It has only been five days since I started this blog and already I have this scary feeling that I will never be able to keep up. I have always considered myself a woman never at a loss for words and I am certain that my friends would agree. But….all of a sudden I am sitting here staring at my computer screen and feeling helpless – no words, no topics, just blank! In my mind writing a blog would be fun. I have so many things rattling around in my head I thought it would be easy to drop them onto the page. Well, I have found it isn’t that easy, it’s scary.
I read somewhere that if you start a blog you really should write something on it regularly. Like, I guess, maybe every other day, twice a week? Once a week? It is scary thinking that at least once a week you have to write. That is very different from just writing whenever you want to, or feel like it, or are super inspired. It feels like a deadline. Pressure. Tension. Stress. I must pray harder that I’ll even remember to write something – once a week – maybe twice a week.

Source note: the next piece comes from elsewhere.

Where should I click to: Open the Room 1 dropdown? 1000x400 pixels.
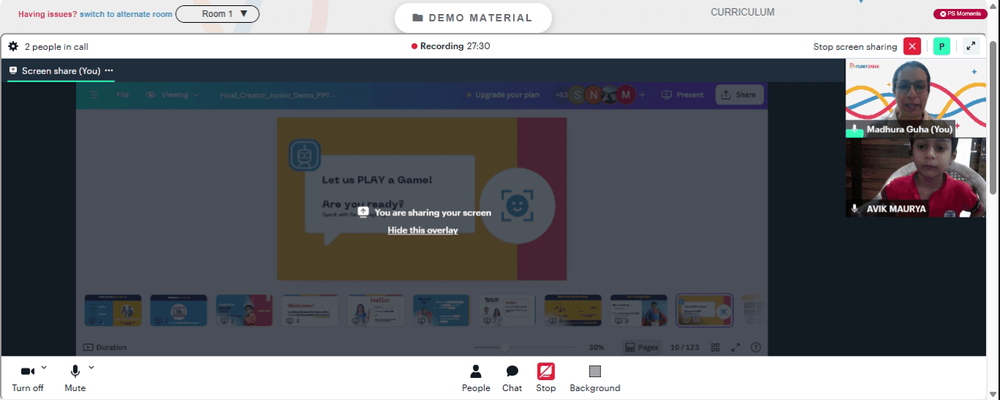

And then, there is this sense of failure. I hate thinking I have failed at something. That is scary. We are raised to be successful. I mean, your parents (well, at least mine) didn’t make a habit of telling you that they are so proud of you for being such a failure at ….you fill in the blanks. So, if I don’t make a deadline, can’t think of something to write, I have failed. Scary. Sad.
Finally, there are those 500 words. What if I don’t have 500 words? What if I write more? Well, God bless daughters – mine just told me I didn’t have to write all 500 words. Amen, amen! And, maybe you’ll forgive me if I go over 500 words – once it a while? Thanks and Peace!